Box Office Democracy: “Sully”

Maybe every significant historical event doesn’t need to be a feature film.

It’s clear from the glut of remakes and sequels that Hollywood is running out of ideas, and while we’ve mined World War II as thoroughly as I think is possible, some things still don’t qualify as feature films. Sully has an amazing story to tell but it doesn’t have 90 minutes of story to tell. You could get all of the essential bits of narrative into an hour of TV with commercials and it might still feel padded. There’s an extreme amount of flat out useless content in here; some of it is trying to create conflict, some of it is trying to link the landing on the Hudson to 9/11 in some appallingly exploitative filmmaking, and some of it is just there to pad the anemic running time.

Clint Eastwood is a fantastic director and the in-air scenes are masterfully done. Everyone who sees this movie contemporarily is going to know exactly what happens, that the plane is going to land safely in the Hudson River and that everyone on board is going to live, but those scenes in the air are amazingly intense. The way Eastwood tells the story from, the inside of the cockpit, to the passenger cabin, to the air traffic controller, to the first responders, and even the incidental New Yorkers is masterful. The sequence, the way they run it the first time through, is worth the price of admission by itself.

I say “the first time they run through it” because at the end of the film they run the whole sequence back again, this time with the contrivance of everyone listening to the flight data recorder. This time we get just Tom Hanks and Aaron Eckhart doing the least interesting parts of their performances going through a sequence we’ve already seen in a more interesting way earlier in this 90-minute film. There simply isn’t enough stuff in this movie once we move away from the thing we all came here to see, so they have to keep filling.

There’s a frame story about a National Transit Safety Board investigation trying to put fault at the feet of Sullenberger and co-pilot Jeff Skiles that felt inauthentic in the theater, remembering the universal adulation these men got— and upon research, was inaccurate enough that the real-life Sullenberger asked for the names of the investigators to be changed. There’s a family plot that feels like it’s missing a key detail or some additional context to explain why the scenes are all so stilted, it’s like they filed for divorce the day before and no one decided to mention it. There are also two flashbacks: one showing Sully at flight school for the briefest moment and one showing a tricky landing from his Air Force days, and while they’re effective in what they do and mercifully brief it’s very strange to have this gesture towards being a biopic before backing away.

I didn’t appreciate all of the gestures to 9/11 imagery they used in Sully.
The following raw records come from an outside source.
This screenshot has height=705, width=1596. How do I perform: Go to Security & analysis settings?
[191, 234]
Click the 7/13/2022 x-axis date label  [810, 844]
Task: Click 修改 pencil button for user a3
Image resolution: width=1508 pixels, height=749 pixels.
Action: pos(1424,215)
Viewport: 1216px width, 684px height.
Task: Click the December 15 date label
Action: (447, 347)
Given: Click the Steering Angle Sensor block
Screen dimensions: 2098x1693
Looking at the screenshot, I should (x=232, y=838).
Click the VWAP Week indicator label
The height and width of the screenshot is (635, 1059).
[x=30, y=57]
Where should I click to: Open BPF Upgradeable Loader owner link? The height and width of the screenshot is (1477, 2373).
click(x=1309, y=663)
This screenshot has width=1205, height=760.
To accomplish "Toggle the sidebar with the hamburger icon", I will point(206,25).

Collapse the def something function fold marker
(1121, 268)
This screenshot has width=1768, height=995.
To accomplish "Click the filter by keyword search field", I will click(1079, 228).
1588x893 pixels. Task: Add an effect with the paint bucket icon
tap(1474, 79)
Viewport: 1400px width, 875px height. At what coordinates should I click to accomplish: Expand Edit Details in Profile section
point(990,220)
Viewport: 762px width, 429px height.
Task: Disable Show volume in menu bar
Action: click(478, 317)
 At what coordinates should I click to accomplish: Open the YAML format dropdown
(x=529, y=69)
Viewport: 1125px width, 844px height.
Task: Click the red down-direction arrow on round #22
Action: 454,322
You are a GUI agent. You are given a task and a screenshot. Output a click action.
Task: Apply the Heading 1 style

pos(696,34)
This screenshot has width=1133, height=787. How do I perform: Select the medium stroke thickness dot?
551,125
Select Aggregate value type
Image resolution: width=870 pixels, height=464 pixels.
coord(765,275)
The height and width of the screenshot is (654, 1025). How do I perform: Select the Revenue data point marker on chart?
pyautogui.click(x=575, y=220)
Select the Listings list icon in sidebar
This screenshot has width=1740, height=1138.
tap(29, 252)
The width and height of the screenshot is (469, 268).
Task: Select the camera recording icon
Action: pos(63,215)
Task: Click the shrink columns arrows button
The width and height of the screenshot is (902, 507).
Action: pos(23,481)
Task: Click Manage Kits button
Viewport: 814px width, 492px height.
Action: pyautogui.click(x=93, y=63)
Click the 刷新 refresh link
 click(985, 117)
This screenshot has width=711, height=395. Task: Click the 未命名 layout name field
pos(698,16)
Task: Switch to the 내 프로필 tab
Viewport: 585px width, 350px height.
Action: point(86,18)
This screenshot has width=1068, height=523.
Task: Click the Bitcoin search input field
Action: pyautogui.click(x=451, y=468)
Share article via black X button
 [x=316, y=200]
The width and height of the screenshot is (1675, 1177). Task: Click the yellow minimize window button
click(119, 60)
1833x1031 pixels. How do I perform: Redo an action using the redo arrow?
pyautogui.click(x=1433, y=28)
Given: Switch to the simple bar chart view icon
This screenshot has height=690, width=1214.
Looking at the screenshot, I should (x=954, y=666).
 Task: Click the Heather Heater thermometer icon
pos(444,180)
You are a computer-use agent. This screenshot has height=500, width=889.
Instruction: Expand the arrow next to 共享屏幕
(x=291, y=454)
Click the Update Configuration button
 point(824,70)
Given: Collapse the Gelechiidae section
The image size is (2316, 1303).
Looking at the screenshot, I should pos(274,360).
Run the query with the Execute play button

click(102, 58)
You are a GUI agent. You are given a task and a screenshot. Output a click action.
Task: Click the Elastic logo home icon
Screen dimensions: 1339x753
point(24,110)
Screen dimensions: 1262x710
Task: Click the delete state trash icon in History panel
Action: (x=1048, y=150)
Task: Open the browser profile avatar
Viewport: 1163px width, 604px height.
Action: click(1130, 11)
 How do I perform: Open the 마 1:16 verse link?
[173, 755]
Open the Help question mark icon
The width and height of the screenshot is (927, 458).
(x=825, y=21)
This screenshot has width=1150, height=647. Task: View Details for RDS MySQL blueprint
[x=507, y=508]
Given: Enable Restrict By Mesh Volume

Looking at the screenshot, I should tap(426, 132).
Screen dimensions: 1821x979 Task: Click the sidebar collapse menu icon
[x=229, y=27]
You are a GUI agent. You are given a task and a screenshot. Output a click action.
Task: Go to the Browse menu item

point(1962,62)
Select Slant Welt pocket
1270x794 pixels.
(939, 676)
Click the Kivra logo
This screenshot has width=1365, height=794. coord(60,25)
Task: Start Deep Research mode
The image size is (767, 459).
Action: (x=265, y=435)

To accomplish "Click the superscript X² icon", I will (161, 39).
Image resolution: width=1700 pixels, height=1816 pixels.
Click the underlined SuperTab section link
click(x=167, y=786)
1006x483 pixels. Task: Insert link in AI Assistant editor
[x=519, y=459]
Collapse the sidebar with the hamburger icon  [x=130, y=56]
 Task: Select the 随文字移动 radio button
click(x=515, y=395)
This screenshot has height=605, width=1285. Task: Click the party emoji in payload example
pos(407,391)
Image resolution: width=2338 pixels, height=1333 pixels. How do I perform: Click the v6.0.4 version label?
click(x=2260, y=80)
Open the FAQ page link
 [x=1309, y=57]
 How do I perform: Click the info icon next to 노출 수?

I don’t know if they put them in and then decided it was perfect to release on the weekend of the 15th anniversary, or if they saw they had that opportunity and added them in, but I hated them. The movie opens with Sully having a nightmare about turning back towards LaGuardia and crashing in to a building in Manhattan, and then later in the movie he’s standing by a window looking over Times Square and sees a plane crash into a building. These scenes did not feel to me like they were the ideal way to show the trauma of living through the experience (although for all I know it’s what really happened) but seemed, to me, to be an attempt to get some 9/11-style imagery in the movie to get some jingoism in. As a honest-to-goodness 9/11 victim, I hated it. It’s shot very realistically, brought me back to some times I would prefer to keep in my past, and I didn’t care for it at all.

I don’t know who has the authority to tell Clint Eastwood he can’t make a movie these days, but they should have sat him down with this one. Not every significant American moment needs to be a movie, even if at the end we can have a feel good moment about first responders. Sully is a movie with one fantastic sequence and a bunch of filler because no one would pay $15 to see a 45-minute movie in a theater. Sully is a bunch of talented people doing good work, in the service of a movie that feels empty at best and exploitative at worst. I want better from all involved.